Rehman was surprised and humbled by the nomination and the win. “I had no hope to get selected as there is such great talent among ACP members,” he said.

Rehman has been in practice for 34 years and has been involved with ACP for 30 years. Advocacy for the greater good has always been a part of his core mission as a physician. “I am chair of admissions at my medical school, and I get to read hundreds of personal statements from people applying to medical school,” Rehman said, “and all applications have one thing in common: They want to make a difference.”

Looking back, he remembers feeling the same when first applying to medical school. “I wanted to make a big difference, but I didn't know how to do it or what I needed to do,” he recalled.
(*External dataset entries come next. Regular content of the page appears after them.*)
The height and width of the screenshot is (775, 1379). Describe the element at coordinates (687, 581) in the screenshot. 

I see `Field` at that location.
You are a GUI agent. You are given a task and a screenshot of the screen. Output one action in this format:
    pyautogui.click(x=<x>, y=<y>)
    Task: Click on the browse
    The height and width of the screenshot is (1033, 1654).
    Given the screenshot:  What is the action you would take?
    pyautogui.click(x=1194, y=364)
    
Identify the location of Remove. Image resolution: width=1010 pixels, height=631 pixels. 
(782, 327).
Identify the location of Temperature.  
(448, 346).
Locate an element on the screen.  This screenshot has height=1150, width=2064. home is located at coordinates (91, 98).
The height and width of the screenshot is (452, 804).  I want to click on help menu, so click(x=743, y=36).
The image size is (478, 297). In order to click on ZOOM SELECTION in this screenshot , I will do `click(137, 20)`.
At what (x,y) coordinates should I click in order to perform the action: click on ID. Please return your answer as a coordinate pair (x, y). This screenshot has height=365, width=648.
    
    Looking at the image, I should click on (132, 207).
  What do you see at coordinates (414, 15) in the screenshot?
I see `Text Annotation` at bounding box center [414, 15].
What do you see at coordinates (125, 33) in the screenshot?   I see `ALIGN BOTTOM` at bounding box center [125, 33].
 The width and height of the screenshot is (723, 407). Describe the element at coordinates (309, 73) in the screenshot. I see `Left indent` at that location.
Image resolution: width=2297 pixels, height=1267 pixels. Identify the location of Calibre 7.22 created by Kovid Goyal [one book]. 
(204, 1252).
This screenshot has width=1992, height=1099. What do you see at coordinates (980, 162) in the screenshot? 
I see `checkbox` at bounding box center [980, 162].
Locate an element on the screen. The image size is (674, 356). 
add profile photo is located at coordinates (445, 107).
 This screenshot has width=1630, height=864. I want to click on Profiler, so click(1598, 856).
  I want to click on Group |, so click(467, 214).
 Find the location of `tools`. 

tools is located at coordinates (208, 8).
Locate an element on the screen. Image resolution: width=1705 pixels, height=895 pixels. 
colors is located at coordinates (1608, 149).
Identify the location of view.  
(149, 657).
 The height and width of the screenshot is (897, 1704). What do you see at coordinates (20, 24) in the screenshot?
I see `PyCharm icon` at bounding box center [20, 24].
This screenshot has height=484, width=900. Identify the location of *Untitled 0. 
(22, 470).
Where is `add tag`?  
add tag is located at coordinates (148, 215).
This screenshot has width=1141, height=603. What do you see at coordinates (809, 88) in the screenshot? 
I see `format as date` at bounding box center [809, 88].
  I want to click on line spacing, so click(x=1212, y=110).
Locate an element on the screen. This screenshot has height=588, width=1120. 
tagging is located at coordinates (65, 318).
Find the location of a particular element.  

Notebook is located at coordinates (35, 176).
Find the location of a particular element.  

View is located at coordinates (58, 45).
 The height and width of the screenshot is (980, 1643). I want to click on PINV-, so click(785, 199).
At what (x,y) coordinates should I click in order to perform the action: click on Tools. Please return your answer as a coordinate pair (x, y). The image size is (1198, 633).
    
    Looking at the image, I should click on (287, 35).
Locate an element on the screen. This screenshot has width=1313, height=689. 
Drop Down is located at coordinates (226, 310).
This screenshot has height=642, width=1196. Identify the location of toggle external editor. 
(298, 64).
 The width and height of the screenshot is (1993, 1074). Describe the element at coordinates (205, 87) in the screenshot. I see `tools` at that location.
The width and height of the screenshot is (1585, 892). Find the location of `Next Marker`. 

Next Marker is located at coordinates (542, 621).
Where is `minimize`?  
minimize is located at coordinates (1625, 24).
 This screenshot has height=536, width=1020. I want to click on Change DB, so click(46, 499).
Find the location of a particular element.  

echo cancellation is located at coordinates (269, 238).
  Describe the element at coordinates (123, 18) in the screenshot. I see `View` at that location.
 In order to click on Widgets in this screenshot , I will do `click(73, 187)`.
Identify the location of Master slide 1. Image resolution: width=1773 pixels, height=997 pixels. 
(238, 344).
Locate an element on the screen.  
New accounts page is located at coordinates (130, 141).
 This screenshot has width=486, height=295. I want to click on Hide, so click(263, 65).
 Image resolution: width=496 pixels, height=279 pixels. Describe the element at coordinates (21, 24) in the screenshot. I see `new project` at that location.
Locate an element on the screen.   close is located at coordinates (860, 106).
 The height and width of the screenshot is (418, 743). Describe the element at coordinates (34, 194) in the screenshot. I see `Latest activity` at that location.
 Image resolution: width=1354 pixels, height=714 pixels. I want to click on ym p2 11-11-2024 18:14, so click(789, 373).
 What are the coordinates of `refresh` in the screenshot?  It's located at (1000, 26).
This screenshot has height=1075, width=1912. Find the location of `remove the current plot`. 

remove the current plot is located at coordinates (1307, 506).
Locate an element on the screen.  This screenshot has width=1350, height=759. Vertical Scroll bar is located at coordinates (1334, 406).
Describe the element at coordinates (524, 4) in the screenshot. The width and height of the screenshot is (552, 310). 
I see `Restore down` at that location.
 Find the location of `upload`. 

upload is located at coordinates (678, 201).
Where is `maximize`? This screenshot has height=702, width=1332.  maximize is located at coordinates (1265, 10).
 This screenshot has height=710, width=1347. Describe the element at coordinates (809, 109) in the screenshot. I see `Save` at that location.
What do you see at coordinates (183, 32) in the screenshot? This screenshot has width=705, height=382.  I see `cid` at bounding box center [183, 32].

It was getting involved with ACP and advocating for broader policy changes that enabled him to feel like he was making a difference. “Most physicians forget that we can't be committed to improving the health and wellness of patients without engaging in the social struggle for health,” he said, adding that physicians should also work toward making the environment healthier for patients and ensuring the safety of their food and water supply.

Throughout his career, Rehman has served on the ACP Arizona Chapter Governor Advisory Council as the chair of the Advocacy/Health Policy Committee and annual meeting planning committees. He is also on the ACP Health and Public Policy Committee and the ACP Political Action Committee board. Additionally, Rehman was awarded ACP Laureate Awards from two different ACP chapters and has received numerous other awards from the Society of General Internal Medicine, American Medical Women's Association, International Association on Communication in Healthcare, Department of Veterans Affairs and many medical schools.

Rehman also helped remove the stigma around mental illness and substance abuse for physicians applying for licensure. “An estimated 300 to 400 doctors commit suicide every year,” he explained, “and part of the reason that they don't seek help is that medical licensing boards have strict criteria for licensing approval and renewal and ask applicants to disclose substance use or mental health treatment over the past five years, including details of the disorder and contact information for the treating providers.”

Thanks in part to efforts by Rehman, the Arizona Licensing Board changed its license application question related to mental health, and many other states have followed this lead. The new section of the licensure applications only asks the applicant to disclose a known, current condition that may impair their ability to practice safely.

Perhaps most notable, when Congress was about to repeal the Affordable Care Act, Rehman helped convince late Sen. John McCain, R-Ariz., to vote against the bill and saved the day. Other advocacy issues on his radar include reducing firearms-related injuries and deaths, the ongoing physician shortage and physician payment reform.

“Being a physician involves more than just caring for the one patient in front of you,” he said.